Is It Finally Time to Reform the Filibuster?
The state of Oregon does a helluva job electing senators. We should all be so lucky to have the likes of Ron Wyden and Jeff Merkley representing us.
Today I want to highlight Merkley and his proposal to end abuse of the filibuster. Unlike his retiring Connecticut colleague Chris Dodd, who inexplicably decided to use his farewell address this week to produce a defense of the filibuster that could only come from a DC lifer almost comically out of tune with the events of the past few years, Merkley has given the subject some real thought and recently produced some genuinely sharp thinking about it.
For starters, Merkley understands the reality of the modern Republican Party: they don't use the filibuster occasionally to obstruct legislation they feel especially strongly about, they use it "on nearly a daily basis, paralyzing the Senate." What's more, the filibuster isn't just a way of requiring 60 votes to pass legislation. Rather, "the filibuster can be thought of as the power of a single senator to object to the regular order of Senate deliberations, thereby invoking a special order that requires a supermajority and a week delay for a vote."
This is a key point to understand. The modern filibuster requires only one person to invoke it, doesn't require that person to do anything other than announce his intent, and automatically eats up a week or more of time on the Senate calendar even on legislation that's widely popular. Last year, for example, it took the Senate five weeks to approve an extension of unemployment benefits that eventually passed 98-0.

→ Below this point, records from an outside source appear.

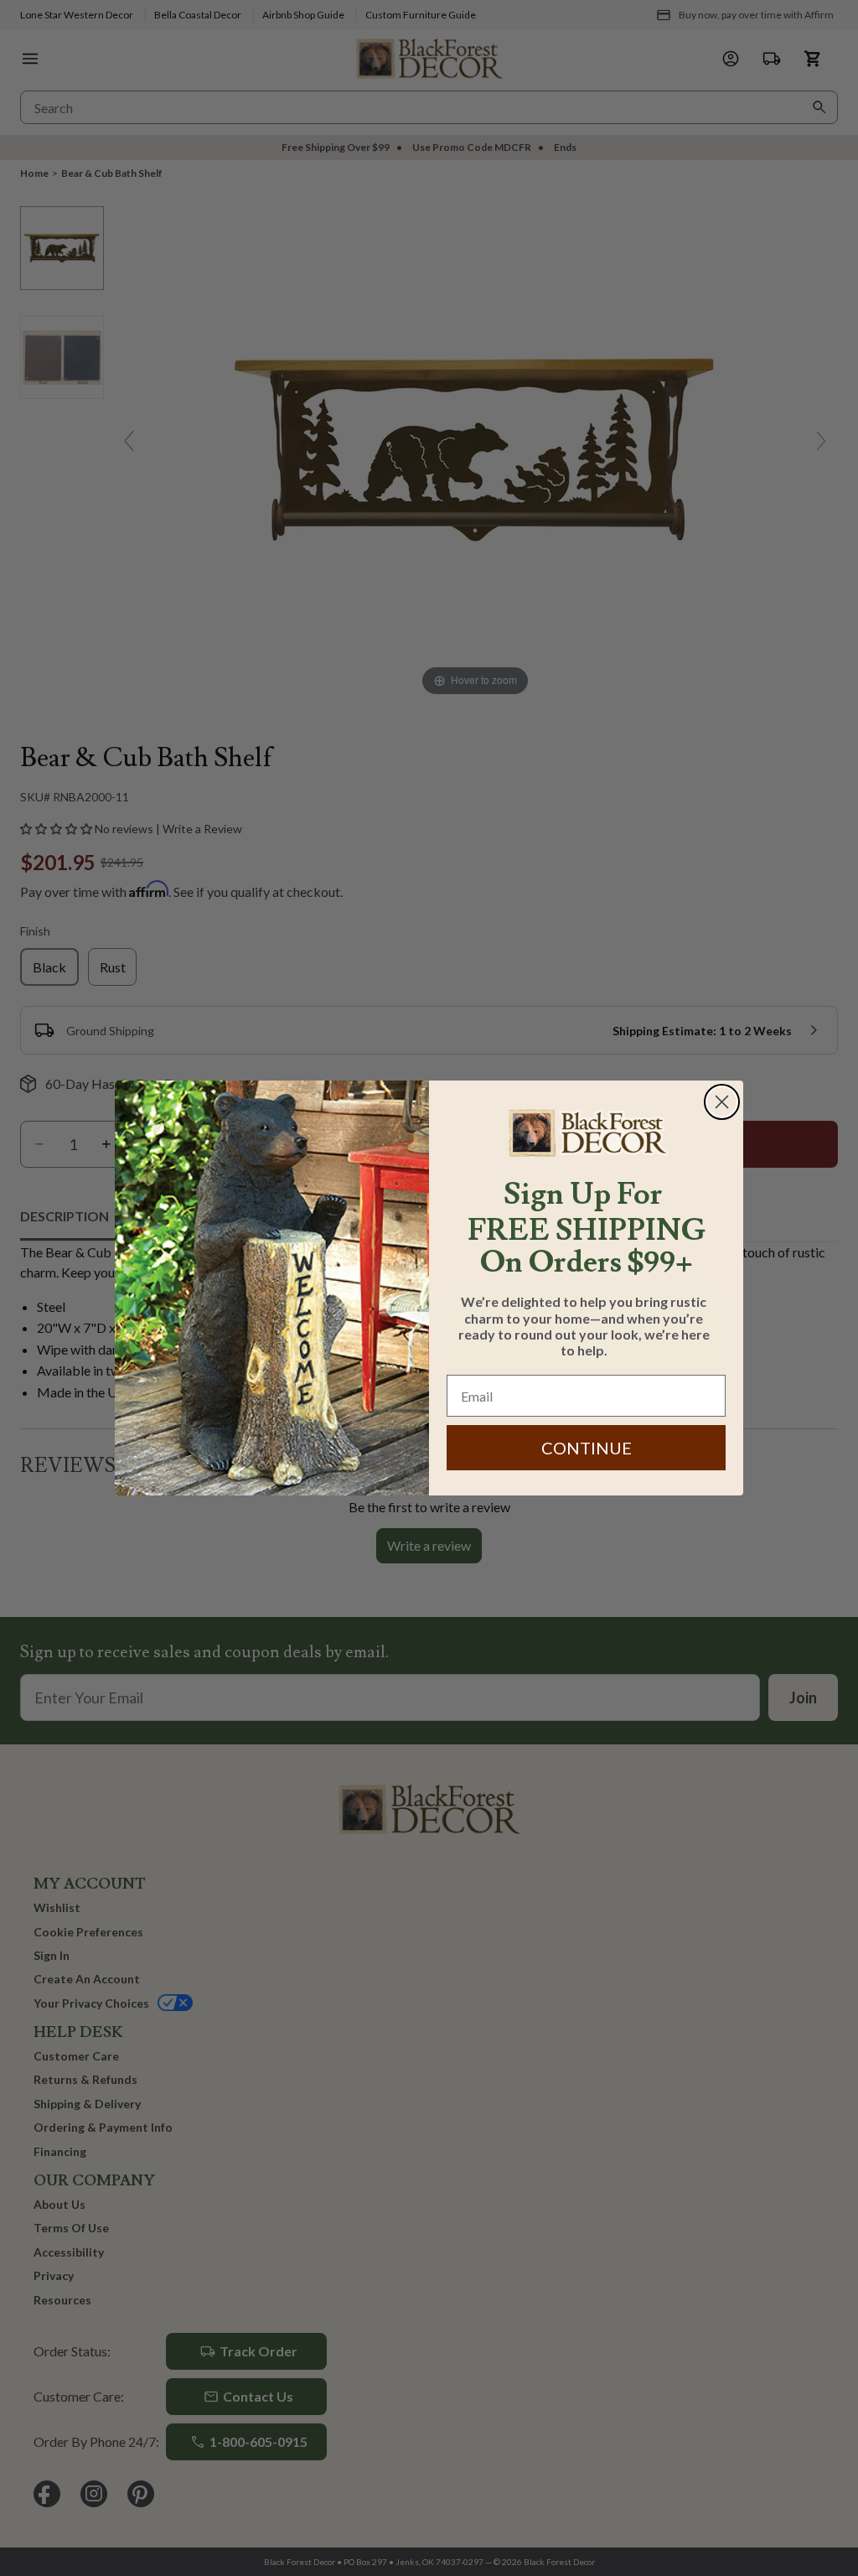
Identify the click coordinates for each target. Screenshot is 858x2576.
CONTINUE (586, 1448)
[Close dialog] (722, 1102)
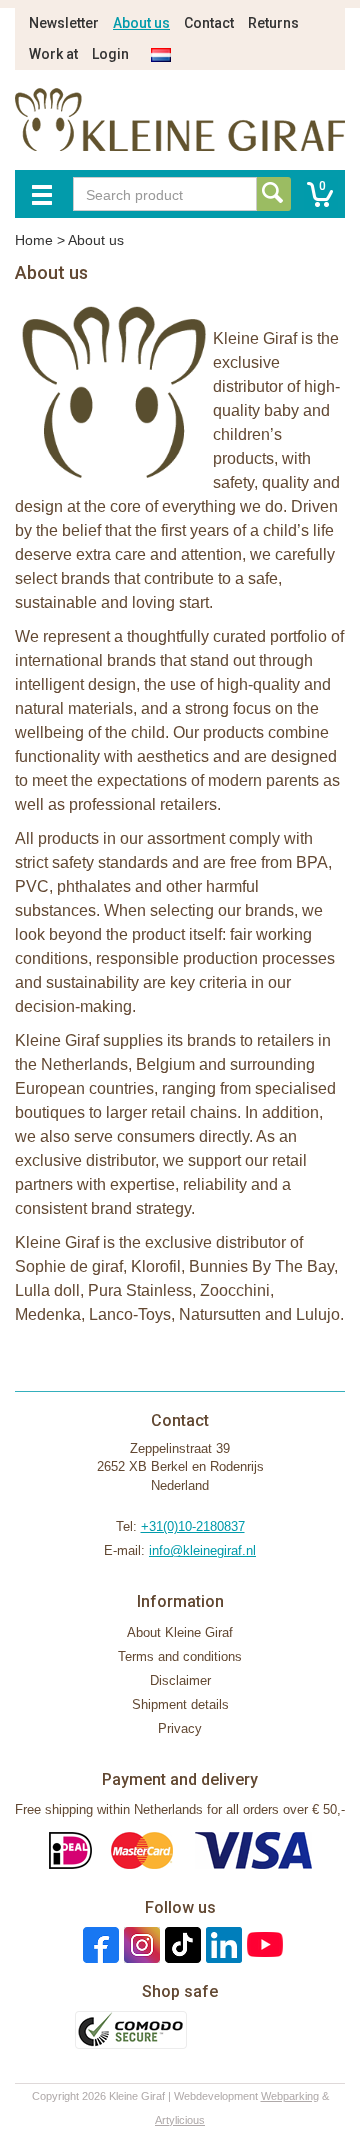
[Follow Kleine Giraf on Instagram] (139, 1944)
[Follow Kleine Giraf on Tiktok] (180, 1944)
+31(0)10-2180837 (193, 1526)
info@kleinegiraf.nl (202, 1550)
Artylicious (180, 2120)
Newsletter (64, 23)
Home (34, 240)
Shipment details (180, 1704)
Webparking (290, 2096)
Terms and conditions (180, 1656)
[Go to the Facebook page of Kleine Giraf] (98, 1944)
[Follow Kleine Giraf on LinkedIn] (221, 1944)
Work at (53, 54)
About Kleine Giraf (180, 1632)
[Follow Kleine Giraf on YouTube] (262, 1944)
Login (110, 54)
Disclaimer (180, 1680)
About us (141, 23)
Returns (273, 23)
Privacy (180, 1728)
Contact (209, 23)
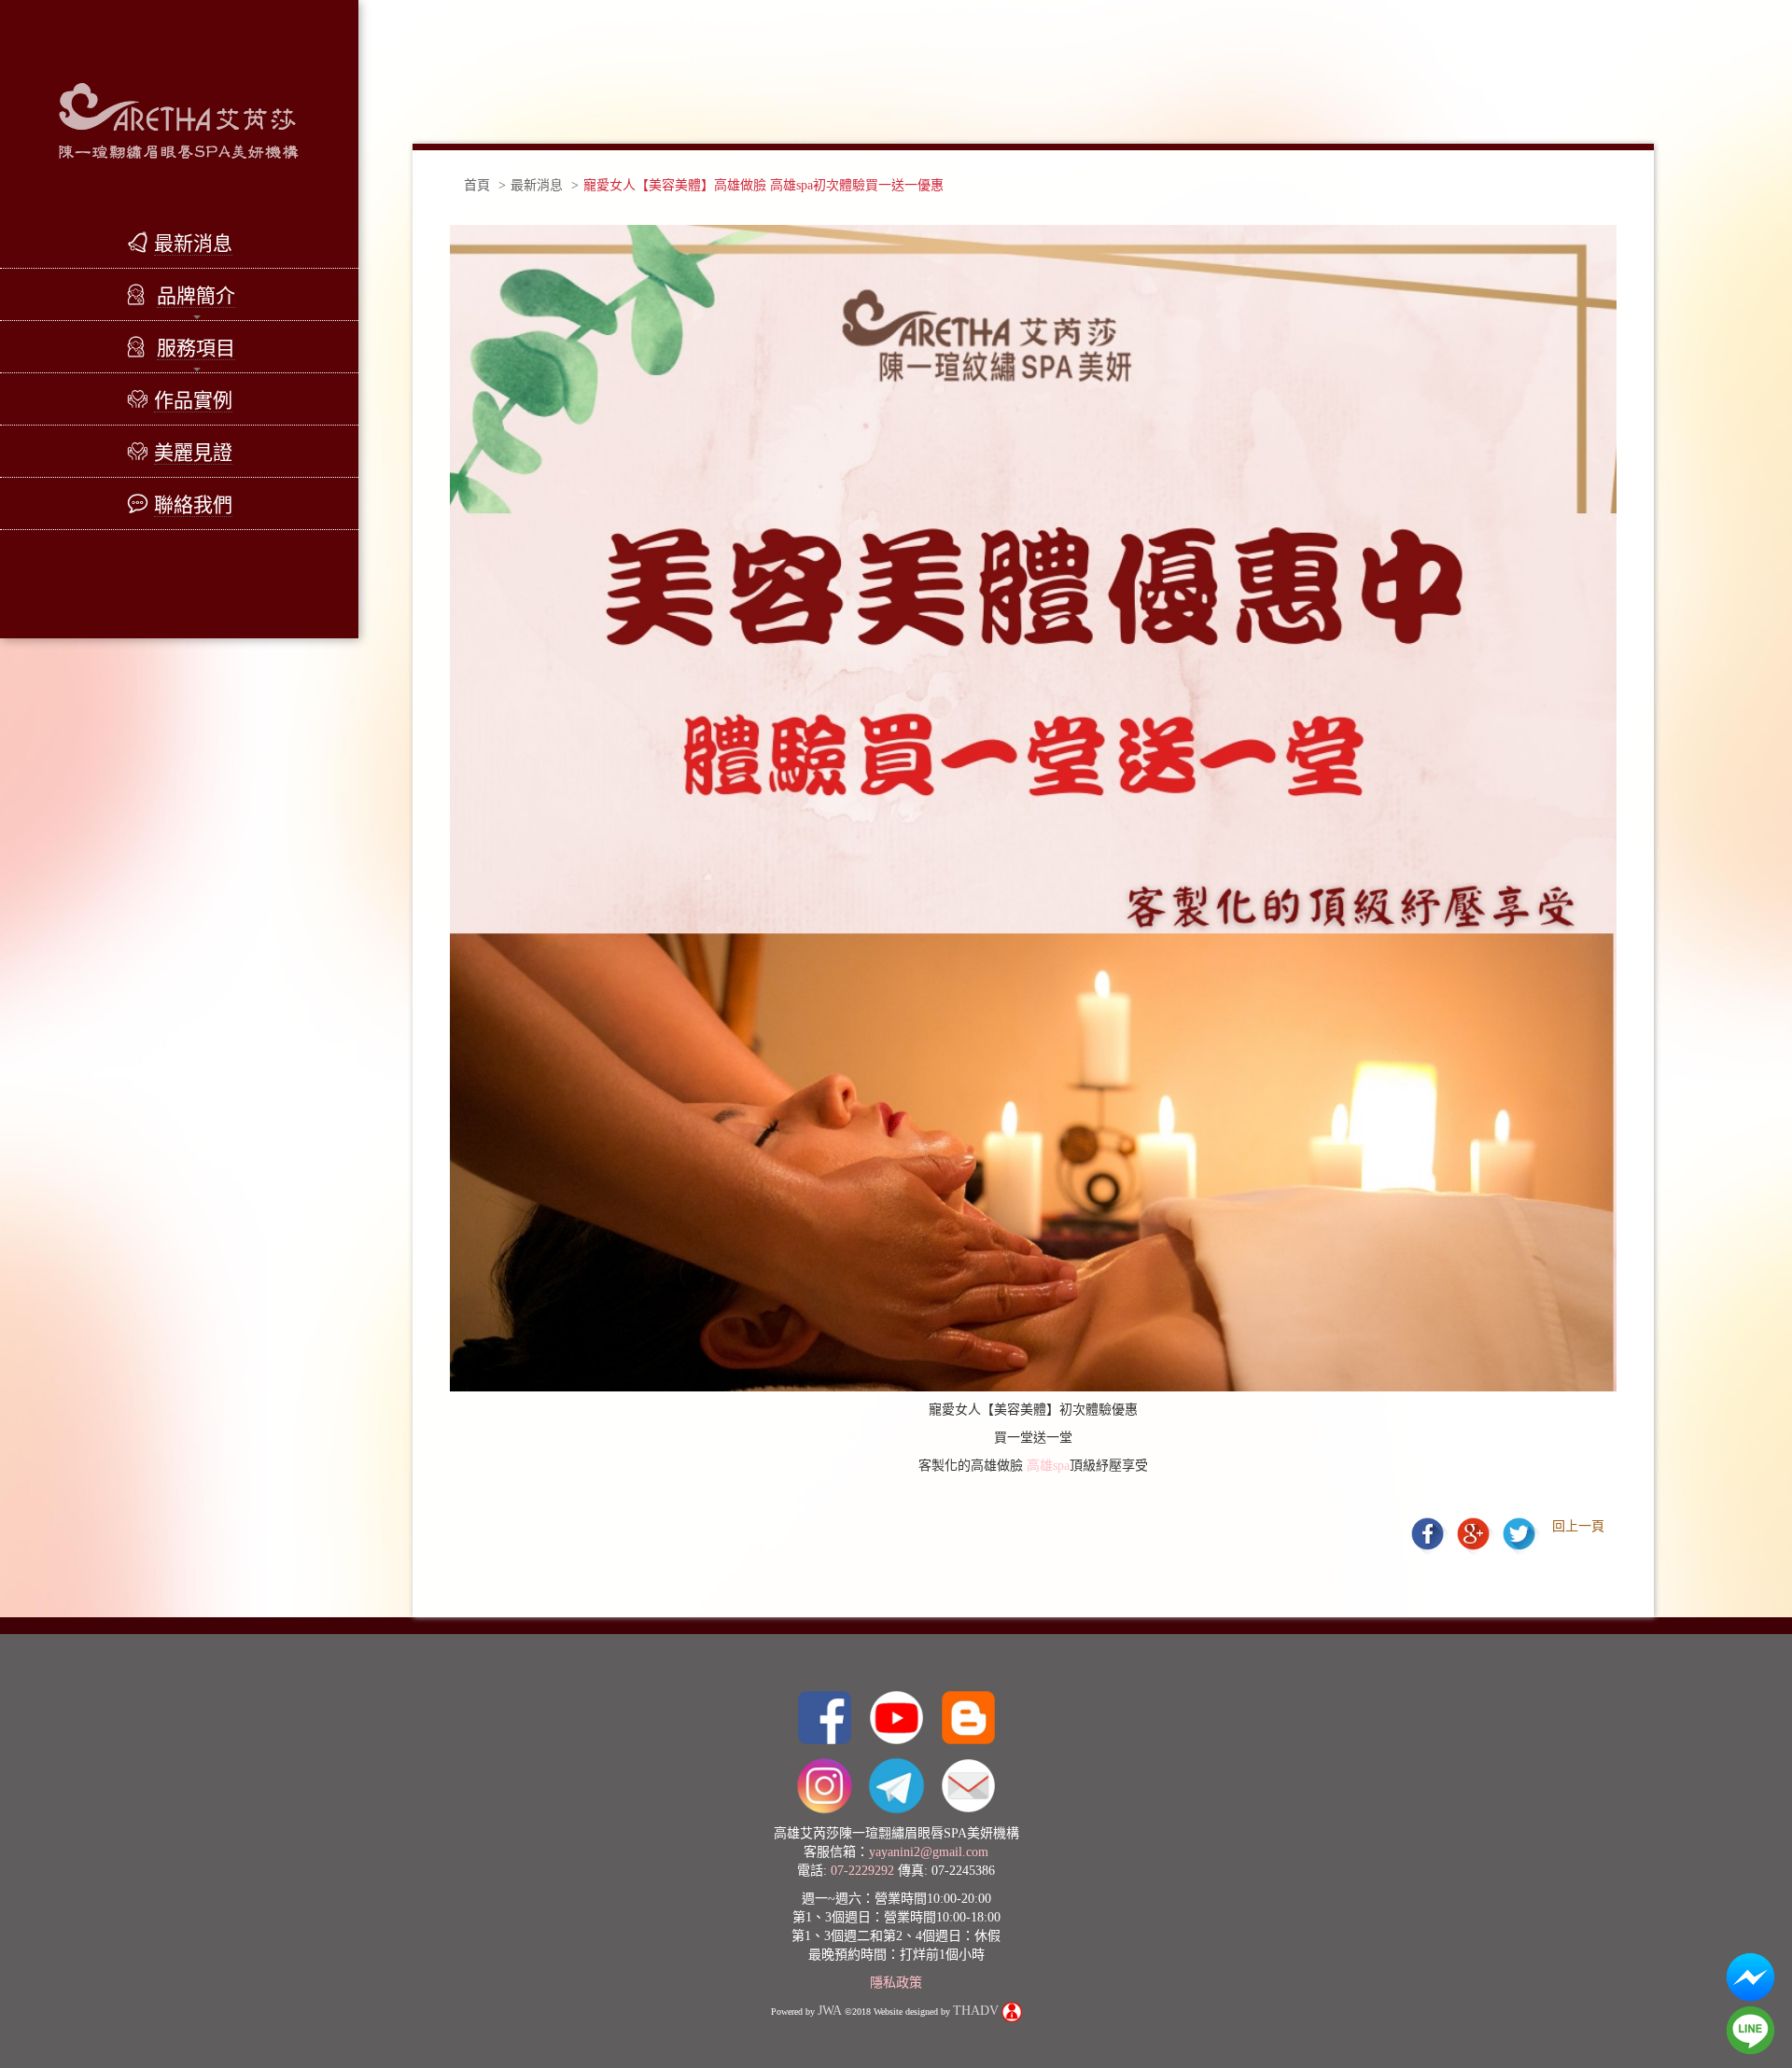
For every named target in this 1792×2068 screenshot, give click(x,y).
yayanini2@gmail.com (928, 1852)
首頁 (477, 185)
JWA (830, 2011)
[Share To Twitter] (1519, 1533)
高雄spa (1048, 1466)
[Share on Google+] (1475, 1533)
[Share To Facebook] (1429, 1533)
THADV (976, 2011)
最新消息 (537, 185)
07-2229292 (862, 1871)
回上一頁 (1578, 1526)
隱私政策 (896, 1983)
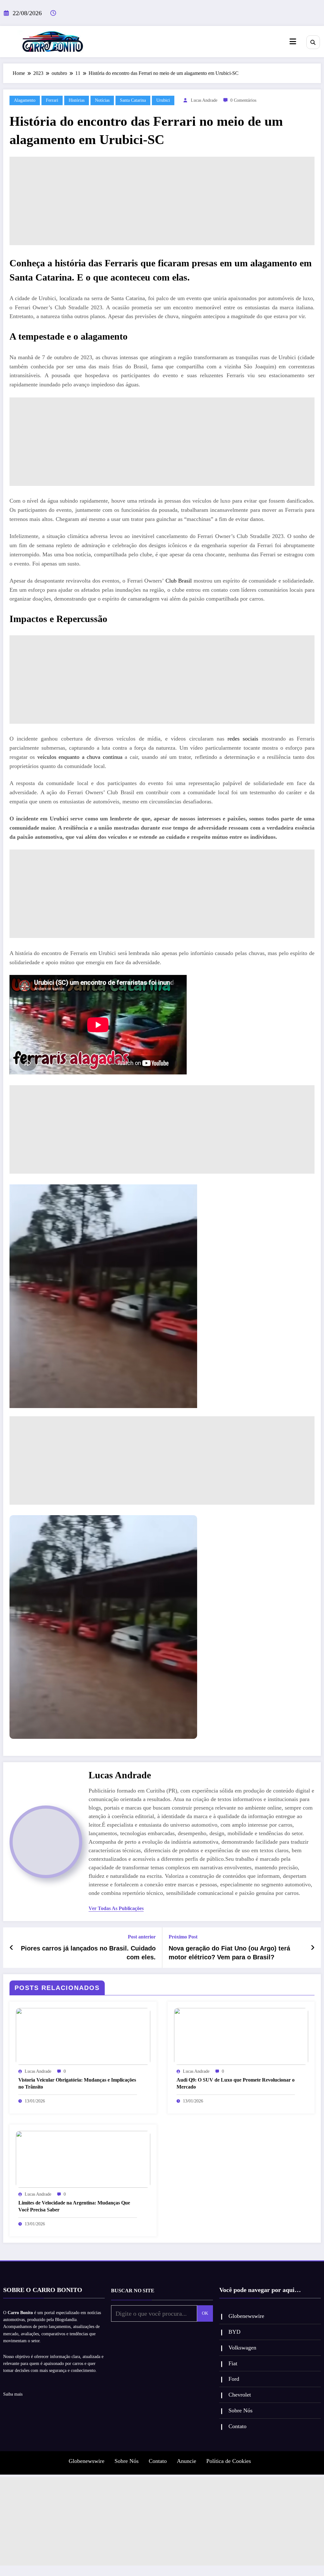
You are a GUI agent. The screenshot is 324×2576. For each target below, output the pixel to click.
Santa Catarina (133, 100)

But what to do? There's some question about whether Senate rules can be changed in the middle of a session, but none about whether they can be changed at the beginning of a session. They can be. So in January, if Democrats can muster 51 votes and Vice President Biden is willing to support them by issuing friendly rulings as presiding officer, the filibuster rules can be changed. So what would it take to persuade 51 Democrats to go along?
Merkley's proposal revolves around a single principle: the Senate should always allow debate. So the filibuster should be banned entirely on motions to proceed and on amendments because both are things that promote debate and engagement. Filibusters would still be allowed on a bill's final vote, but it would take more than one senator to launch a filibuster (Merkley suggests a minimum of ten) and senators would have to actually hold the floor and talk. No longer would a single person be able to obstruct all business just by dropping a note to his party leader.
And in return? The minority party would have one of its major grievances addressed: the ability to offer amendments to legislation. Merkley proposes that unless a different agreement is reached prior to a bill coming to the floor, each side would be allowed to introduce five amendments of their own choosing. No longer could the majority leader "fill the amendment tree" or otherwise prohibit the minority party from trying to amend legislation. This fits with his broad principle that debate and engagement with legislation is a good thing. The minority party might choose to offer mischevious or blatantly political amendments, but that's their choice. They also have the choice of genuinely trying to improve legislation and getting a majority of their colleagues to pass it.
Merkley has a few other proposals as well, but this is the gist of it. It's a pretty good plan, and a pretty sensible one. It doesn't eliminate the filibuster, it just eliminates filibuster abuse. And in return, the minority party gets an expanded ability to engage in a positive way with any legislation on the floor. In January, the Democratic leadership, the rank-and-file of the party, and the White House ought to give serious thought to starting the 112th Congress with the long-overdue reforms that Merkley proposes.